Collected data entries:
[Start of Attachment]

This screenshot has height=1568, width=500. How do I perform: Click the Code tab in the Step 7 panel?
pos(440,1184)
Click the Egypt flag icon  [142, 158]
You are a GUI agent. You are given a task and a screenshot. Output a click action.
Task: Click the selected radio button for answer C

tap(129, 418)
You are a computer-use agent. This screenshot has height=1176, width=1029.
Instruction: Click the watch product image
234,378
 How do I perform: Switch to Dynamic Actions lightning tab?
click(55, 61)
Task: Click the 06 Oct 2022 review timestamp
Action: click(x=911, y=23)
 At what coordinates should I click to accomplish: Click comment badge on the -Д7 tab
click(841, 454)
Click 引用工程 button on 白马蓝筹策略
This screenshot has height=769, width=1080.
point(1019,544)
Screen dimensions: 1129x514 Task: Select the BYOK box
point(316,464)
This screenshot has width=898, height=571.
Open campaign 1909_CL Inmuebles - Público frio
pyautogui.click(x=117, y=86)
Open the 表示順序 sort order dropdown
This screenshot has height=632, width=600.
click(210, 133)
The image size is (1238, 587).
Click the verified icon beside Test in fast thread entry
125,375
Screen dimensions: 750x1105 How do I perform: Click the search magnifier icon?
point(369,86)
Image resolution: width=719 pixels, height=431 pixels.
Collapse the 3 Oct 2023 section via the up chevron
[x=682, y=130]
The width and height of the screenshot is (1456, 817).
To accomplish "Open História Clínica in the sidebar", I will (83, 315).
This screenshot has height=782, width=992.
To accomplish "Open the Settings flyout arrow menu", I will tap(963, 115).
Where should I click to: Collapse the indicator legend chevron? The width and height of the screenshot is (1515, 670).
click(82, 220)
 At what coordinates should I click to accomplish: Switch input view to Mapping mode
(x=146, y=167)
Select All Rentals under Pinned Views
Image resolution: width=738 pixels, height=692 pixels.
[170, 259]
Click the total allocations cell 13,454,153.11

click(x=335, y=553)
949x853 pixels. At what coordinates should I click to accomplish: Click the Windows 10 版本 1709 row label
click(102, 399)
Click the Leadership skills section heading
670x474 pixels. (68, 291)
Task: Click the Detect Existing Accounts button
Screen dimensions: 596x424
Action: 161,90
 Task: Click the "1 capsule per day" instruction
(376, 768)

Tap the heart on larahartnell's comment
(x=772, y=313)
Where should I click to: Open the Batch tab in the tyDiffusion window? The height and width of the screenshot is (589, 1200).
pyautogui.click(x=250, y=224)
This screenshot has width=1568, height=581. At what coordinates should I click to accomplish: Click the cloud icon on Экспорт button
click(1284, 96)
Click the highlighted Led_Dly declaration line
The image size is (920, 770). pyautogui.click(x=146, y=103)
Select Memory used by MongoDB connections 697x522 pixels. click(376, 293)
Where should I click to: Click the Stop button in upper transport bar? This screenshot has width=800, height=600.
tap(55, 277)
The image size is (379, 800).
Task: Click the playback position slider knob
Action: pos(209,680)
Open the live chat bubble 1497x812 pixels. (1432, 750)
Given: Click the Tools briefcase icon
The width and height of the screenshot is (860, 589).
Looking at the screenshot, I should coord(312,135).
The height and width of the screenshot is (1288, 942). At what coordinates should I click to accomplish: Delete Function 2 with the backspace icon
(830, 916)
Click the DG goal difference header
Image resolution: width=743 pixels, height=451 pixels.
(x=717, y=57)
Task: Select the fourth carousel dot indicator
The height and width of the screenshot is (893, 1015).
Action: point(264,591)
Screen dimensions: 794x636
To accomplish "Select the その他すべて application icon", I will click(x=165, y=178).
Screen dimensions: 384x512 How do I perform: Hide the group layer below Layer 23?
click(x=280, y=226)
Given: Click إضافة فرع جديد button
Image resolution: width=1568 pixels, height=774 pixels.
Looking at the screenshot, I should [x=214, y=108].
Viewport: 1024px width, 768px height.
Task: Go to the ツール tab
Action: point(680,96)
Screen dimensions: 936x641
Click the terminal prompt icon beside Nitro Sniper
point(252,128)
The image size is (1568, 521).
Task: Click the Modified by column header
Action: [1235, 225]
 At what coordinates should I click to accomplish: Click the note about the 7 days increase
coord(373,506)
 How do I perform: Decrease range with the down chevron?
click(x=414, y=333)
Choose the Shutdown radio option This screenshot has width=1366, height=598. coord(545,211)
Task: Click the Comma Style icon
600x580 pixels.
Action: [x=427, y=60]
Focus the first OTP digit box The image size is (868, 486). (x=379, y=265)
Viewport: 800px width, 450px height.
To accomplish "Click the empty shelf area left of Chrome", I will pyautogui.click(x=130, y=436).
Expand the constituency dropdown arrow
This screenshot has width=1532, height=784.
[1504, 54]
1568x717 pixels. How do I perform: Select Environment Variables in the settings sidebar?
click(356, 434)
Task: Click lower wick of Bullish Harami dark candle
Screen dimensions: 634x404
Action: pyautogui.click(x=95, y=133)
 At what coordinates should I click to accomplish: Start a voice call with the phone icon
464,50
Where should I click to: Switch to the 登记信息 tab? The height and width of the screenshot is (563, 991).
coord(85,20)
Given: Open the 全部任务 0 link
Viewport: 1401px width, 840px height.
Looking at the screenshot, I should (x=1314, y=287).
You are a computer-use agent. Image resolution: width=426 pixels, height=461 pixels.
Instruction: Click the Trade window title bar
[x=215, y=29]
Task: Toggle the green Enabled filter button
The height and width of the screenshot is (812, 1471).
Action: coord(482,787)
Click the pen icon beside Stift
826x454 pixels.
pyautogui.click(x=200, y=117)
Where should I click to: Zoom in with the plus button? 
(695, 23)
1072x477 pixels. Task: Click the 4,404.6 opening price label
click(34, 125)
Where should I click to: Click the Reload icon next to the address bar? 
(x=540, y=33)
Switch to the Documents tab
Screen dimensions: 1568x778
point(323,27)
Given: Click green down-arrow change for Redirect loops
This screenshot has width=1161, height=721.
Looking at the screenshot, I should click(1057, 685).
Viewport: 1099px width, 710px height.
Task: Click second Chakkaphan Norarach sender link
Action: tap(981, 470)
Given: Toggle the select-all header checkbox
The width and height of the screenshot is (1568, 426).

[End of Attachment]

**Description of the task:**
Filter the records for lines holding the string "green". Copy each one.

**Answer section:**
Task: Toggle the green Enabled filter button
Given: Click green down-arrow change for Redirect loops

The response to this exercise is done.